CREATE OR REPLACE FUNCTION check_last_commit_id() RETURNS TRIGGER as ' declare l_max_commit_date timestamp with time zone; l_commit_log_id integer; begin if new.last_commit_id is null then SELECT max(CL.commit_date) INTO l_max_commit_date FROM commit_log CL, commit_log_ports CLP WHERE CLP.port_id = NEW.id AND CL.id = CLP.commit_log_id; IF FOUND THEN SELECT CL.id INTO l_commit_log_id FROM commit_log CL, commit_log_ports CLP WHERE CLP.port_id = NEW.id AND CL.id = CLP.commit_log_id AND CL.commit_date = l_max_commit_date; IF FOUND THEN NEW.last_commit_id := l_commit_log_id; END IF; END IF; end if; RETURN NEW; end; ' LANGUAGE 'plpgsql'; DROP TRIGGER check_last_commit_id on ports; CREATE TRIGGER check_last_commit_id BEFORE update on ports FOR EACH ROW EXECUTE PROCEDURE check_last_commit_id();
Here is my test of that code:
freshports.org=# begin; BEGIN freshports.org=# select id, last_commit_id from ports where id = 234; id | last_commit_id -----+---------------- 234 | 237699 (1 row) freshports.org=# update ports set last_commit_id = null where id = 234; UPDATE 1 freshports.org=# select id, last_commit_id from ports where id = 234; id | last_commit_id -----+---------------- 234 | 237699 (1 row) freshports.org=# ROLLBACK; ROLLBACK freshports.org=#
Yes, I just set the last_commit_id to null, and it bounced right back. But for the killer test, let’s delete a commit and see what happens.
Testing via commit delete
Let’s start with this commit against chinese/bg5ps. I will check the existing values, delete the commit, then check the new values.

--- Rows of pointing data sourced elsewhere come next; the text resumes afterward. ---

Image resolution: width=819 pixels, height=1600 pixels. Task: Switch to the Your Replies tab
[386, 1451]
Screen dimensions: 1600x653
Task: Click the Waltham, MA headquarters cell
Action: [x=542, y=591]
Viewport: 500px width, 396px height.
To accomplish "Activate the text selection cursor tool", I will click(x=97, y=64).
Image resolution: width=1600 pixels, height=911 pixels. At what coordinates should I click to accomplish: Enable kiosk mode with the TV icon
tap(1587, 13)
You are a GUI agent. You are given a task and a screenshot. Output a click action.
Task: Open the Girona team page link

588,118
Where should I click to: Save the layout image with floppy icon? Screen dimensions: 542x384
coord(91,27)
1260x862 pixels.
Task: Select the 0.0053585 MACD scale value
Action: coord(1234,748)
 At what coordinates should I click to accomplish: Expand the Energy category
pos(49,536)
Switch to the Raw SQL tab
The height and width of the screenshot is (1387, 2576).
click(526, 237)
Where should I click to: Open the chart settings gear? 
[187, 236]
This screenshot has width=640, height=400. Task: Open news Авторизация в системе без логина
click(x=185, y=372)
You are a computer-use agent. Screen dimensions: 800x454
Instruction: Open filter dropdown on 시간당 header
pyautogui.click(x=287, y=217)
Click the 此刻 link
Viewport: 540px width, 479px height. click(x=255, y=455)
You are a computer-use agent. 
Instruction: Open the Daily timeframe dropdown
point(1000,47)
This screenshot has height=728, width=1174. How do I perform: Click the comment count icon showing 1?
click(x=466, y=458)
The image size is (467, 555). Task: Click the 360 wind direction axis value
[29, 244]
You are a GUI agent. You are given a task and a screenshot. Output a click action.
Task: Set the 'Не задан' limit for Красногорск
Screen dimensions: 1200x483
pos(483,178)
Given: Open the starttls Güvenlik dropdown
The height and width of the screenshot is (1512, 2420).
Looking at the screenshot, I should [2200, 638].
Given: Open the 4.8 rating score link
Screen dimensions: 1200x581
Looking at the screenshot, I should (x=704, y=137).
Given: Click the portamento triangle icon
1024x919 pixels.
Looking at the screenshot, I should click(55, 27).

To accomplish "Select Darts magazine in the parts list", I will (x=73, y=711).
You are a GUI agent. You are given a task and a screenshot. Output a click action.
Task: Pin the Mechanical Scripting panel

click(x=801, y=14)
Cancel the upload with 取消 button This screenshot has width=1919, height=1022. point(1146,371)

freshports.org=# SELECT id, last_commit_id FROM ports_active where name = 'bg5ps'; id | last_commit_id ------+---------------- 2973 | 504539 (1 row) freshports.org=# begin; BEGIN freshports.org=# delete from commit_log where id = 504539 and message_id = '201401251811.s0PIBg6R031537@svn.freebsd.org'; DELETE 1 freshports.org=# SELECT id, last_commit_id FROM ports_active where name = 'bg5ps'; id | last_commit_id ------+---------------- 2973 | 504087 (1 row) freshports.org=# rollback; ROLLBACK freshports.org=#
Yes, that seems to have worked as planned. I did a rollback at the end, just because the delete was not required.
Verifying the fix
But let’s check that new value. Is it correct?
freshports.org=# select message_id from commit_log where id = 504087; message_id --------------------------------------------- 201401221552.s0MFqBK6007511@svn.freebsd.org (1 row) freshports.org=#
Looking at the webpage, yes, that is the expected value for that message_id, which can be found by hovering over the commit email icon or the file set icon.
I’ll run this on my dev server for a while before pushing it through to production.
This has been moved to production.